-------- Document excerpt --------
And yeah, I was just really sad. So I remember the whole summer just sneaking out of work early and driving to the closest beach on Long Island Sound and bringing your copy of Places I've Taken My Body and just sitting on the beach for hours on end, reading this essay collection and crying and reading some more and napping. And then when I was tired of doing all those things, like taking my body into the ocean and just swimming and floating and then crying some more, and then going back and reading your work. This makes it sound like a negative memory about your work, but honestly, your work and the theme of trying to locate yourself and your body and locate yourself in a particular place and seeking belonging within yourself and within different spaces just really resonated with me in that time. And so just thank you for what you've written and the ways in which your work has been such a companion to me. And yeah, I'm really thankful.
MMB: Well, thank you so much for that. I mean, obviously as a writer, the thing you want to hear is that your work meant something to a reader or readers at a particular moment in there lives. And that book, which is about among so many other things, the difficulty, but also the enormous joy and pleasure and centrality of taking one's body into particular landscapes, it's so wonderful to think about that book sort of with you on New England beaches when you needed it most. And so I thank you for bringing it there.
-------- Record list --------
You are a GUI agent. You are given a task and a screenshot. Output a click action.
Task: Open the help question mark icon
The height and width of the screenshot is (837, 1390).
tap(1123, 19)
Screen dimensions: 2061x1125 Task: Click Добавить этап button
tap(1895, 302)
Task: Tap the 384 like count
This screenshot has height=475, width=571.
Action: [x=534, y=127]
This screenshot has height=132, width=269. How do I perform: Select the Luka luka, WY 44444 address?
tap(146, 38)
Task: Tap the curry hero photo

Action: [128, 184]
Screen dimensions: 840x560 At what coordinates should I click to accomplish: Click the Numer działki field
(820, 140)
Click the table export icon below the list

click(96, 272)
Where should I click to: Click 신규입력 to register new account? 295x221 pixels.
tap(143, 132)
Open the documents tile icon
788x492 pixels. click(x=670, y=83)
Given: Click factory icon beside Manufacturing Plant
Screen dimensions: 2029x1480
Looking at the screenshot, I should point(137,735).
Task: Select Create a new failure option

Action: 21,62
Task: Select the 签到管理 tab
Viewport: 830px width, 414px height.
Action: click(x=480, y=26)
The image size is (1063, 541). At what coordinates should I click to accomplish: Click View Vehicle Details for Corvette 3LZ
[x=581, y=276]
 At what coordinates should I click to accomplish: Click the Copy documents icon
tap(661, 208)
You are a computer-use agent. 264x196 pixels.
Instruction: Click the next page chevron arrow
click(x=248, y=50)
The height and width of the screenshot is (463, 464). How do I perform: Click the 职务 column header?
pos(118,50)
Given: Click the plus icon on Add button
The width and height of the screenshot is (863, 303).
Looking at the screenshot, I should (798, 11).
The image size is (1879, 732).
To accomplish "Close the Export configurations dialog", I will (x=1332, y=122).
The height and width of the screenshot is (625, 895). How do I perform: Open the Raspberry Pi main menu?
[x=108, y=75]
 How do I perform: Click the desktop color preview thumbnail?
--------
Written exercise – In the conversation about the essay collection, where did the first speaker drive after sneaking out of work early?

Correct response – To the closest beach on Long Island Sound.